(Elenco dei dati)
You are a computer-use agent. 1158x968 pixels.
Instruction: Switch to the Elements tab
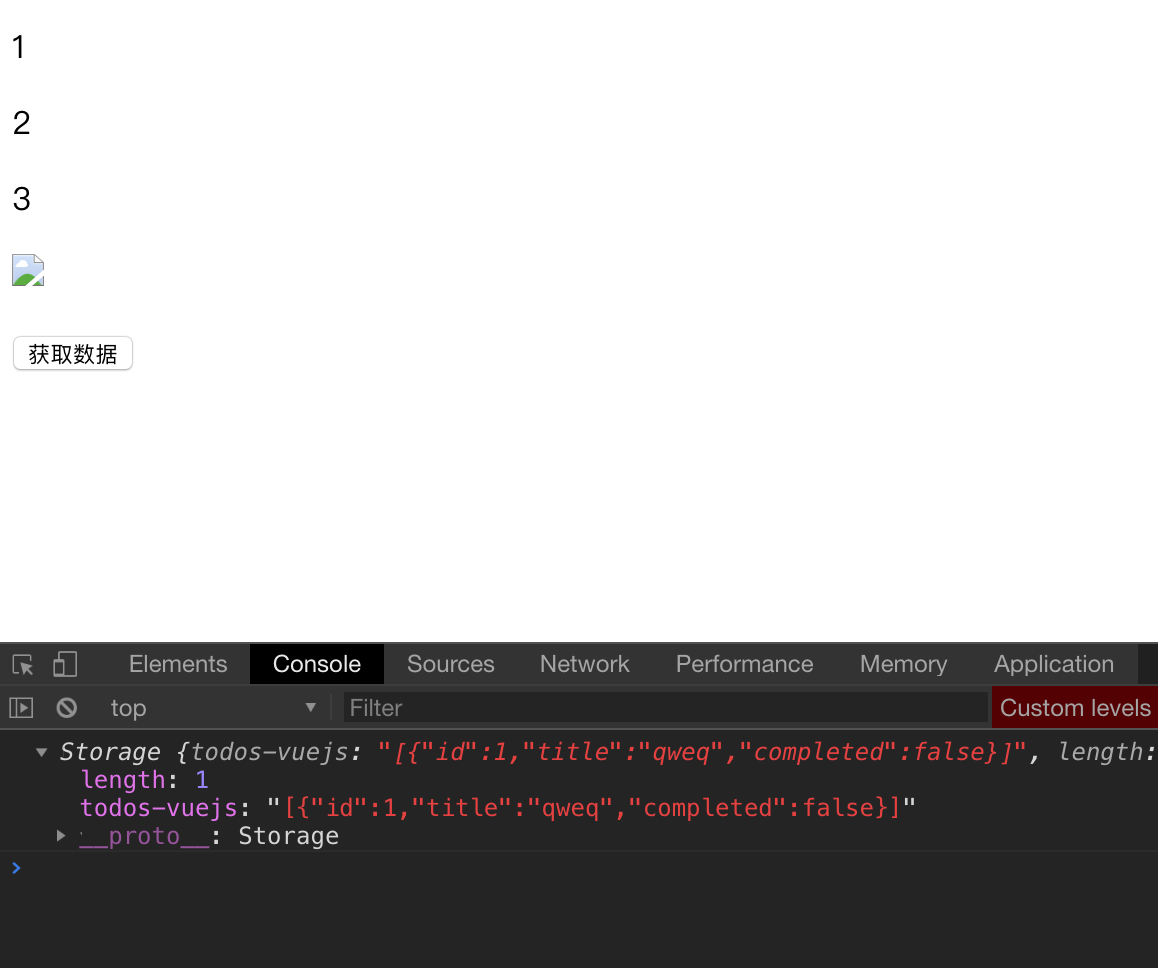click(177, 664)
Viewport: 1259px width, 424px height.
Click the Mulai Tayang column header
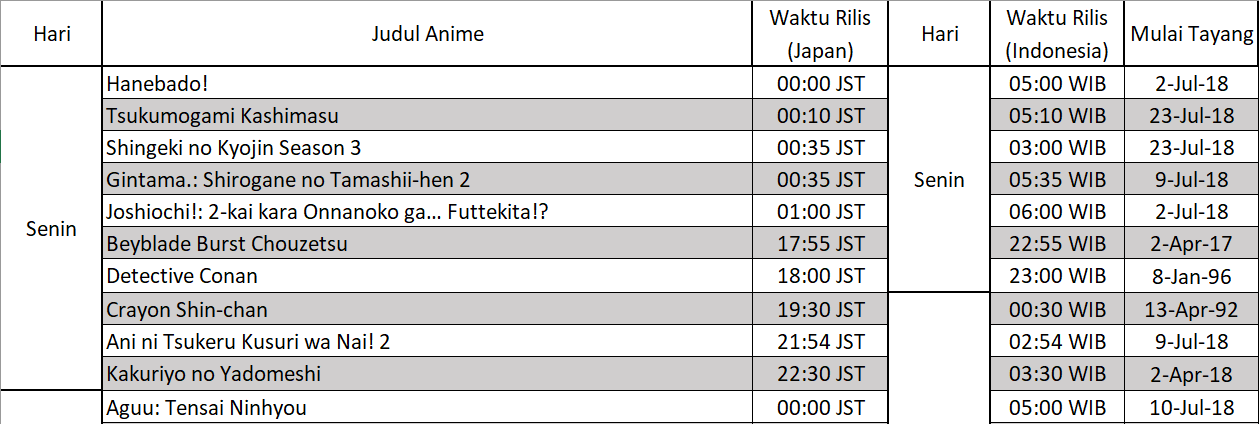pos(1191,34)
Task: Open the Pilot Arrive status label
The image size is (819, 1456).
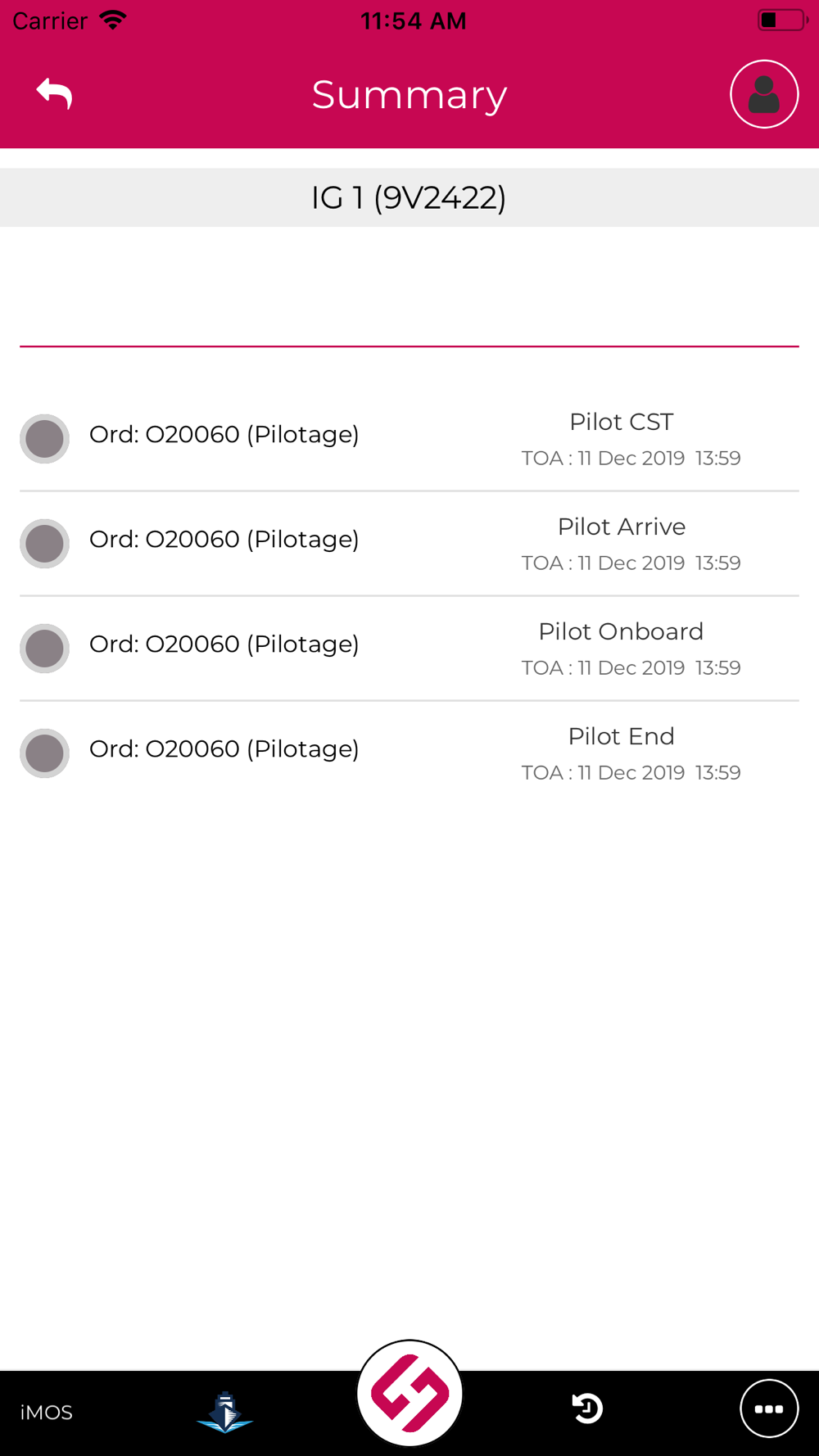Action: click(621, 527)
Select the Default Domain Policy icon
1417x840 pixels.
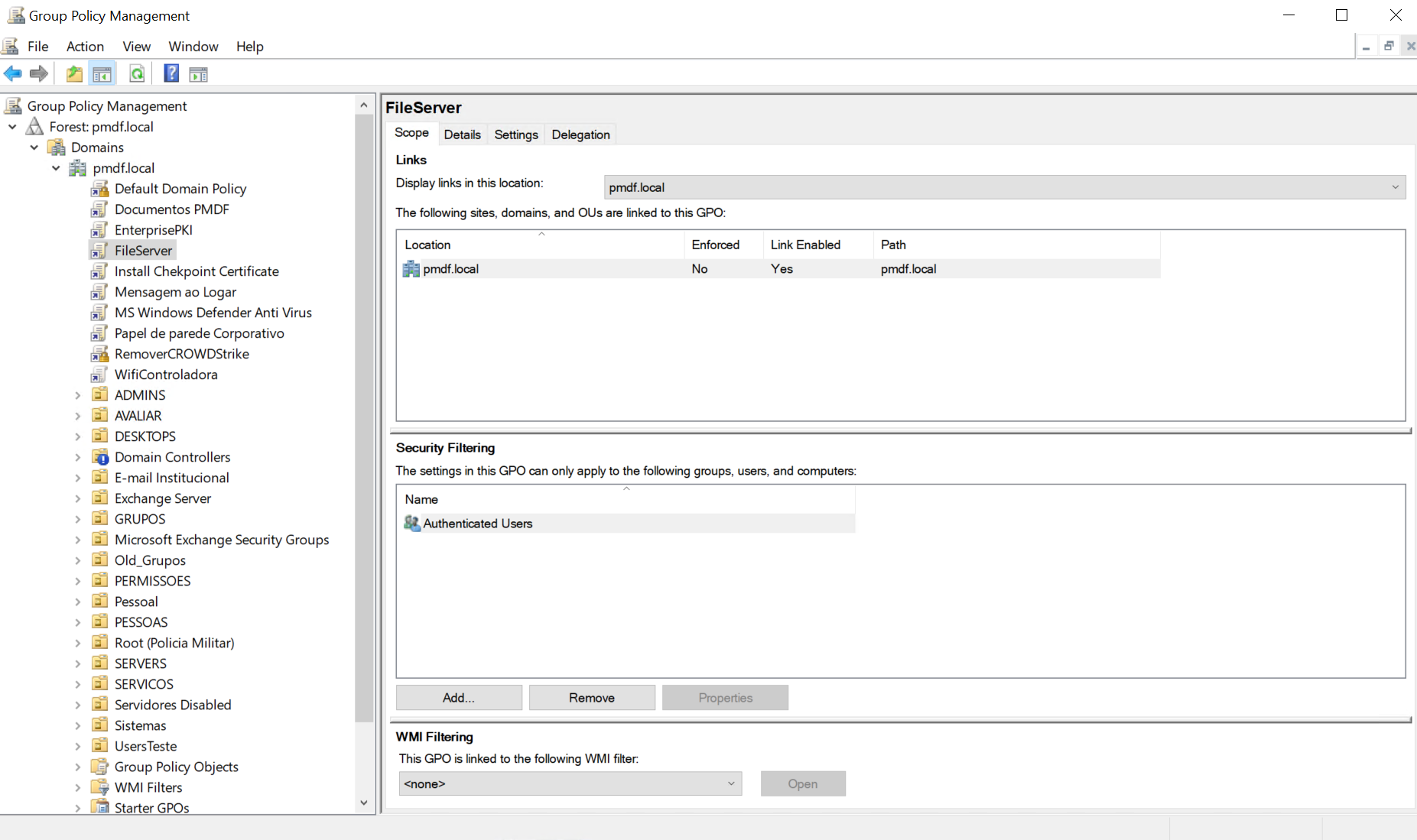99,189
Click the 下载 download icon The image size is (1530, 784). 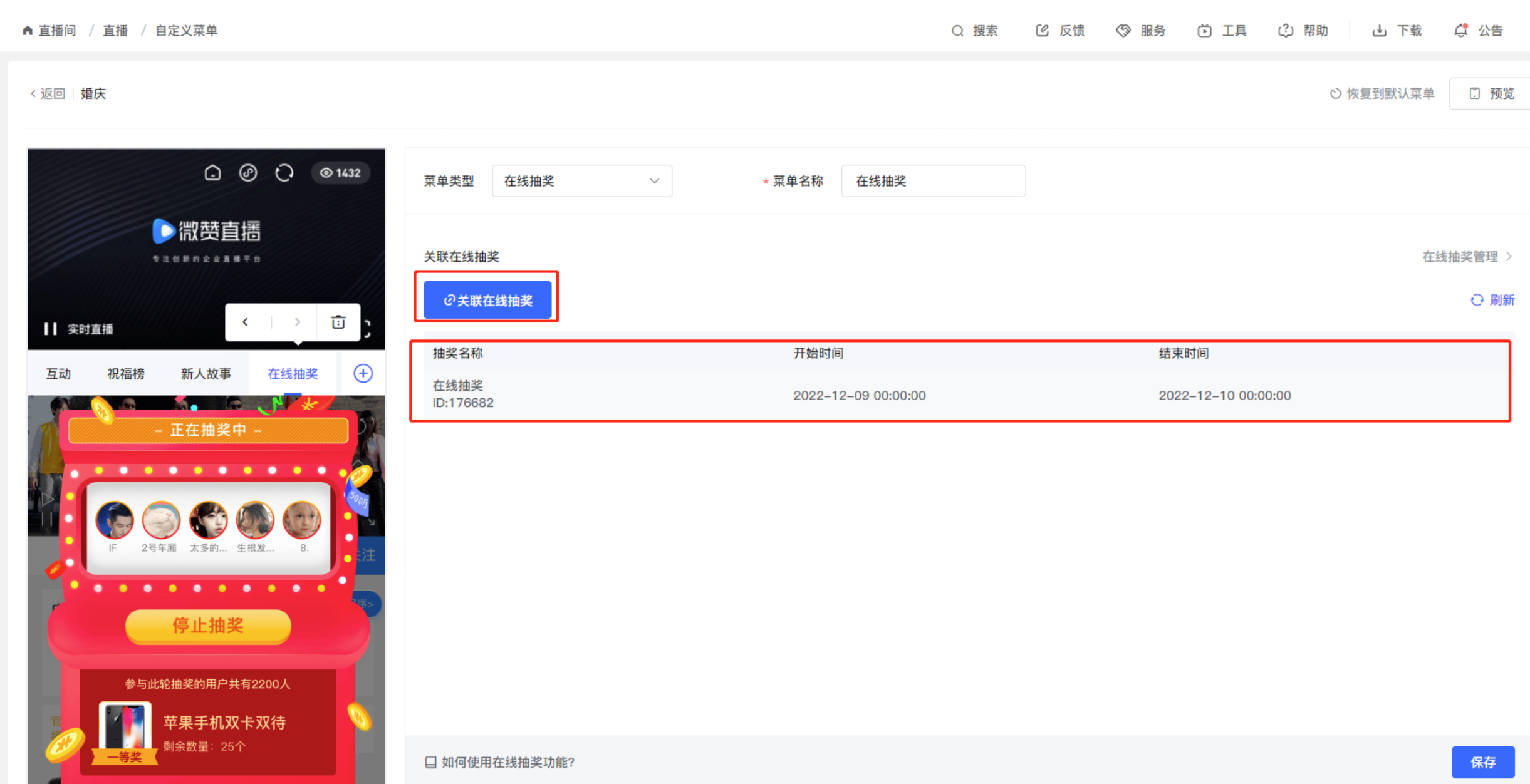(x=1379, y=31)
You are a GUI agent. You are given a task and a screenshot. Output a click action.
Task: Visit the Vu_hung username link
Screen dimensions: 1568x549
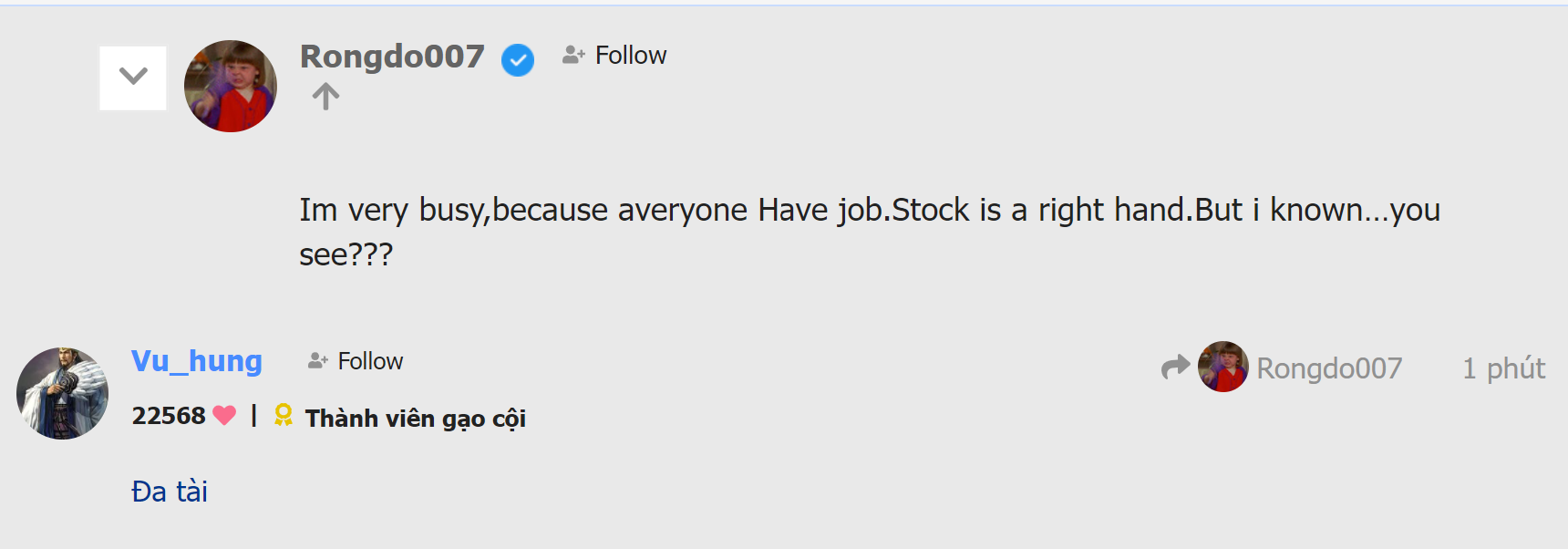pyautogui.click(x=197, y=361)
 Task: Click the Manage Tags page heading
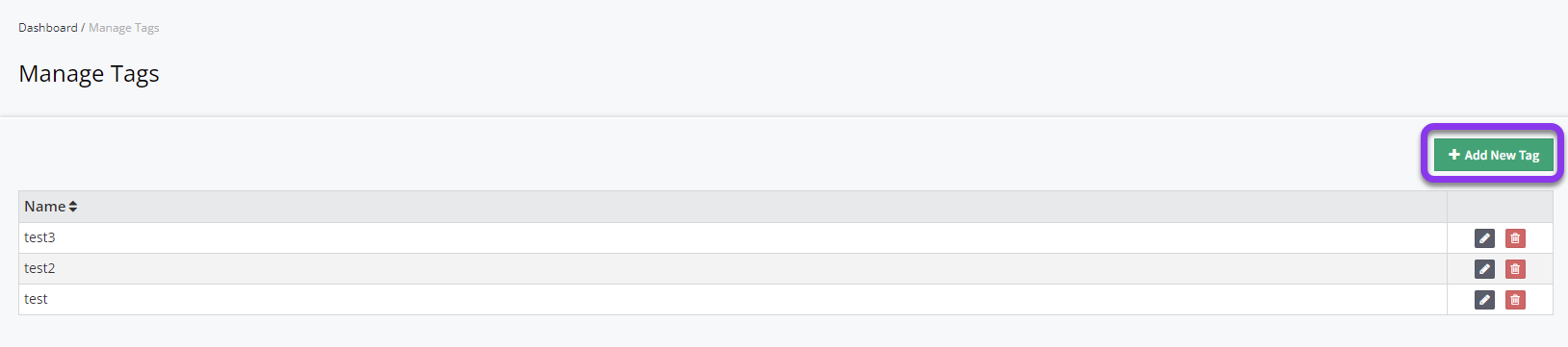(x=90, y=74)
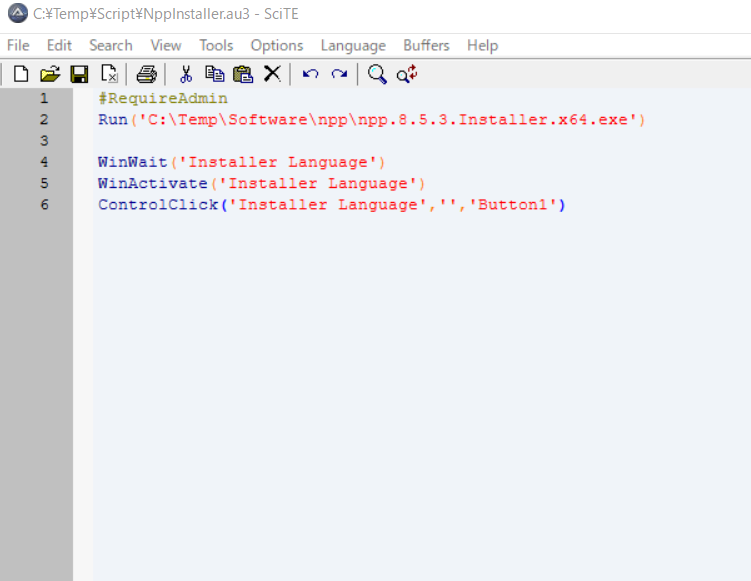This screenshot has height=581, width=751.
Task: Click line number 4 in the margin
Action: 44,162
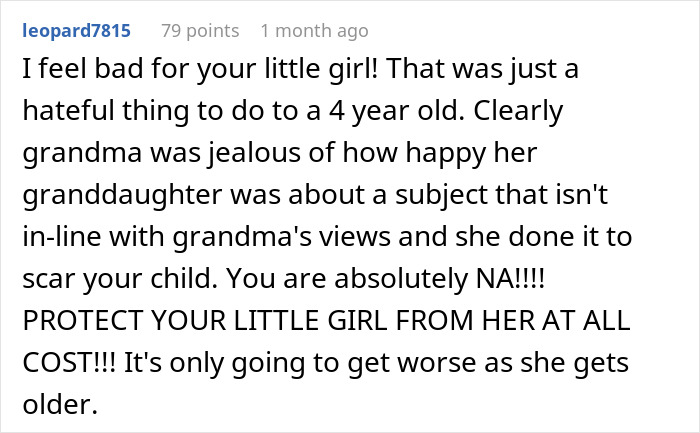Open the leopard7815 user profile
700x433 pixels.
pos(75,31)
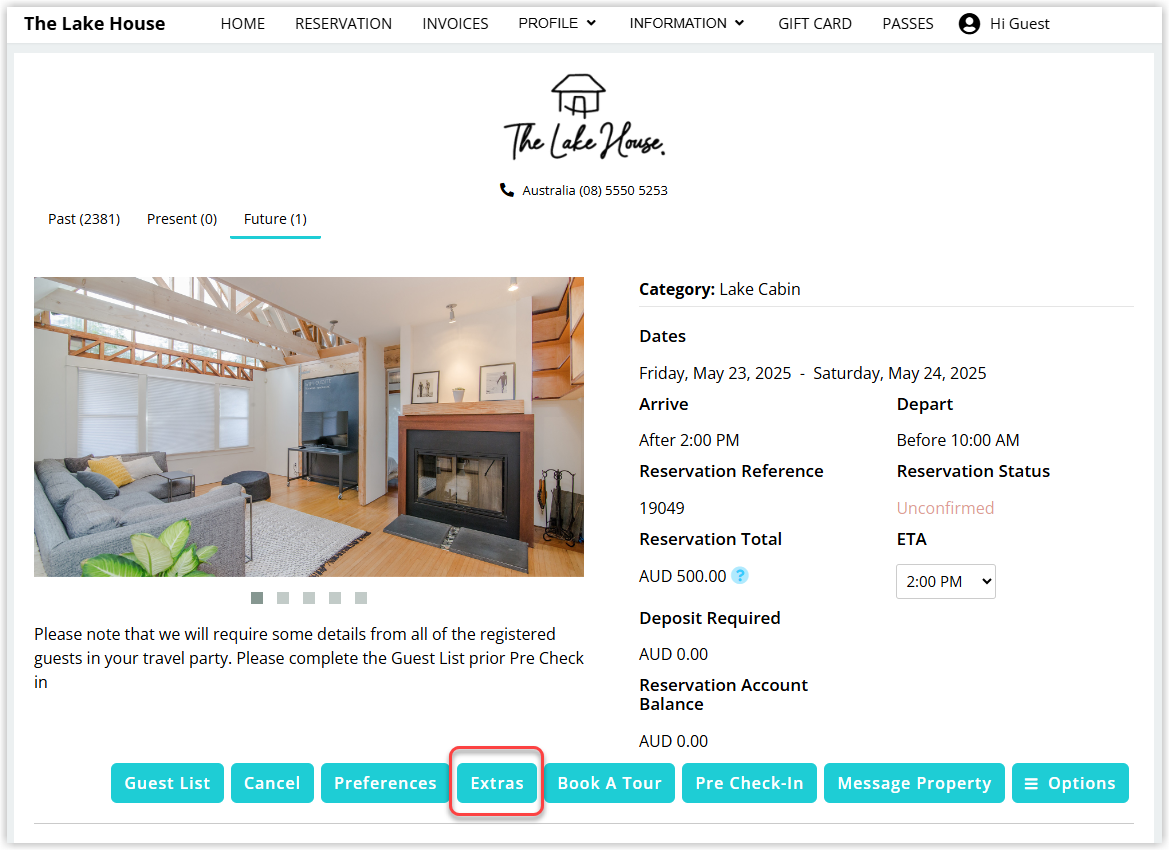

ISTRUZIONI E REQUISITI
Estrai dalle voci qui sopra ogni riga che contiene la stringa "pixels", distinguendo tra maiuscole e minuscole.

RISPOSTA ATTESA
You are a computer-use agent. 1158x968 pixels.
1417x840 pixels.
700x433 pixels.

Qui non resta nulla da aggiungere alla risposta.